Funcionárias da instituição de acolhimento admitem realizar procedimentos técnicos que serão exclusivos de enfermeiros e dizem que não as deixam recusar. Ordem está a investigar e admite poder existir "exercício não habilitado de atos próprios da enfermagem"
A Ordem dos Enfermeiros abriu um processo para investigar o que se passa na Associação Ajuda de Berço, por suspeitas de existirem funcionárias a realizar atos de enfermagem a crianças para os quais não têm qualquer habilitação e competência.

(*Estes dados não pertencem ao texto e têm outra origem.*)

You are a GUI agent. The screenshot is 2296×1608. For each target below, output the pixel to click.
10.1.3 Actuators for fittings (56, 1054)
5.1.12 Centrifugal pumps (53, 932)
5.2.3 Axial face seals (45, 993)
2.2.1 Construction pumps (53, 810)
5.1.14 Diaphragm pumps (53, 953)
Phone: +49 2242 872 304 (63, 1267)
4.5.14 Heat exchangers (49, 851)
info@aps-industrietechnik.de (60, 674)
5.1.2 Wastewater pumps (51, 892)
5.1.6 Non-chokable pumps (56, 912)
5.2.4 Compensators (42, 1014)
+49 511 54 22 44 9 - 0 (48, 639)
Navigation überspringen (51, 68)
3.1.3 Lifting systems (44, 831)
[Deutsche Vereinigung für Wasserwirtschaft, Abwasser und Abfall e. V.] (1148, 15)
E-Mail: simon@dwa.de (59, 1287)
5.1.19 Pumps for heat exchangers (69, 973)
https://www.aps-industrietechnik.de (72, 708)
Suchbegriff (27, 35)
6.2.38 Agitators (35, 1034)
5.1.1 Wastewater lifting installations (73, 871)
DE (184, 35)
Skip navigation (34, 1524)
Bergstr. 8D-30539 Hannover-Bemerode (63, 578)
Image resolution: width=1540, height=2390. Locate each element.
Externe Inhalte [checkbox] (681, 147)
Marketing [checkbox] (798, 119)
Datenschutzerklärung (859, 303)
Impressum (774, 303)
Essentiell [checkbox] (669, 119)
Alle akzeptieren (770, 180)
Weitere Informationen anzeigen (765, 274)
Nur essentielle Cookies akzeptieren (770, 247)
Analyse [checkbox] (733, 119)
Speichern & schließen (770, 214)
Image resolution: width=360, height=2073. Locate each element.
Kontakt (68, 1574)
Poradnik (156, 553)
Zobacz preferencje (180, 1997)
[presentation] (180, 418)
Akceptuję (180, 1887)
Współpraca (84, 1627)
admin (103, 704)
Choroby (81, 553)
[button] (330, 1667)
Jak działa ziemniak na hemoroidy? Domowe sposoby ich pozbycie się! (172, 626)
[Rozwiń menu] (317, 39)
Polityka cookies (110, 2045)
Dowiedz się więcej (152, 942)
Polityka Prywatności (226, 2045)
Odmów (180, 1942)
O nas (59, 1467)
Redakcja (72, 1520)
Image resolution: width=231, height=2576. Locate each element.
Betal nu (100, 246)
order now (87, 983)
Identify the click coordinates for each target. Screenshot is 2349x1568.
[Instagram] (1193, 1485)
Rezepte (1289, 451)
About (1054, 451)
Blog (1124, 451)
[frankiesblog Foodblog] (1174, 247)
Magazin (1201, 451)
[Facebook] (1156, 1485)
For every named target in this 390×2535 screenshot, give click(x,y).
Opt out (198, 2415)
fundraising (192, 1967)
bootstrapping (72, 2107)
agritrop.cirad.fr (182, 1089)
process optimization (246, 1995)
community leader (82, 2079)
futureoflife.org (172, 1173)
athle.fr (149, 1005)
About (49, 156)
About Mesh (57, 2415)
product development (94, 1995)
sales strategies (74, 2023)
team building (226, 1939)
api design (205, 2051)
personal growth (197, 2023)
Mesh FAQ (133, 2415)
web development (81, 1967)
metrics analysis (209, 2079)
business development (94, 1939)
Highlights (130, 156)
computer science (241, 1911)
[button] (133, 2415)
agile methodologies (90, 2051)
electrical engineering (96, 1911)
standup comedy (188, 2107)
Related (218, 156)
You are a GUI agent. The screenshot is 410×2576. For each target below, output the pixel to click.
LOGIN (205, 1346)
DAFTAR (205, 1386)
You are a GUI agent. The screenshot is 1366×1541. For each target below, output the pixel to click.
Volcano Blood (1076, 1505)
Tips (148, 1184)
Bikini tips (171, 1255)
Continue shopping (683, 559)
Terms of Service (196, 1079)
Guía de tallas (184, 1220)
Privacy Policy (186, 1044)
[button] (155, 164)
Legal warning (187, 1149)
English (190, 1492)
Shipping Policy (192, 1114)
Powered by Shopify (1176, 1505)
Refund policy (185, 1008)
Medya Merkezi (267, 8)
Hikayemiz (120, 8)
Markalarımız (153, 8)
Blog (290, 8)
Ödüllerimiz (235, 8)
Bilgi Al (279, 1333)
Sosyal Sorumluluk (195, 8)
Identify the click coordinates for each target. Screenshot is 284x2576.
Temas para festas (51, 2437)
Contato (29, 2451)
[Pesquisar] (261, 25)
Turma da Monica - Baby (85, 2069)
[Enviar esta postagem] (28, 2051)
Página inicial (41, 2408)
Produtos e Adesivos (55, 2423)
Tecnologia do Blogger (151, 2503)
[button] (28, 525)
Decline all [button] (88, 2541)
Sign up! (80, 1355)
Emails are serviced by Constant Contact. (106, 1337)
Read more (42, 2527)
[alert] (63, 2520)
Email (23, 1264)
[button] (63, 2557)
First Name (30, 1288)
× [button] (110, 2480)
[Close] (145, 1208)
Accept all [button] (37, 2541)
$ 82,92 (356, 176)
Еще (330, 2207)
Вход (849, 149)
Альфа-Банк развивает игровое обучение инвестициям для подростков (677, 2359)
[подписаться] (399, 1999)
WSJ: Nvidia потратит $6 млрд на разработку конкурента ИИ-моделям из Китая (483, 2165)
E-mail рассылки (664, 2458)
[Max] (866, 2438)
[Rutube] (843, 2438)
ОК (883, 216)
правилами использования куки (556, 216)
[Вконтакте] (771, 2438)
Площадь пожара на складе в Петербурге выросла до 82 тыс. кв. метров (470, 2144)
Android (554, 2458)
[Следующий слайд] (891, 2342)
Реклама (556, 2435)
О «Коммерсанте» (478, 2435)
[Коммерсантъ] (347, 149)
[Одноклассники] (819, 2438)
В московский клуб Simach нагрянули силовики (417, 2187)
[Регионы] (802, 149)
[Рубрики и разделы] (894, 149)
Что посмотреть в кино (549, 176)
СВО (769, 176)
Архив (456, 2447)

A situação foi confirmada à CNN Portugal pela própria OE, que adiantou ainda que já pediu esclarecimentos à Ajuda de Berço – uma IPSS que é uma casa de acolhimento residencial.
A investigação iniciou-se depois de terem chegado à Ordem várias denúncias de funcionárias da Associação, sobre o que, alegadamente, ali se passa: ajudantes de ação educativa, sem qualquer competência a executar procedimentos exclusivos de enfermeiros, como “aspiração nasogástrica, manuseamento de aparelho de correção de glicemia, alimentação por PEG ou preparação e administração de medicamentos diários e temporários”. Isto em crianças, algumas com problemas de saúde complexos.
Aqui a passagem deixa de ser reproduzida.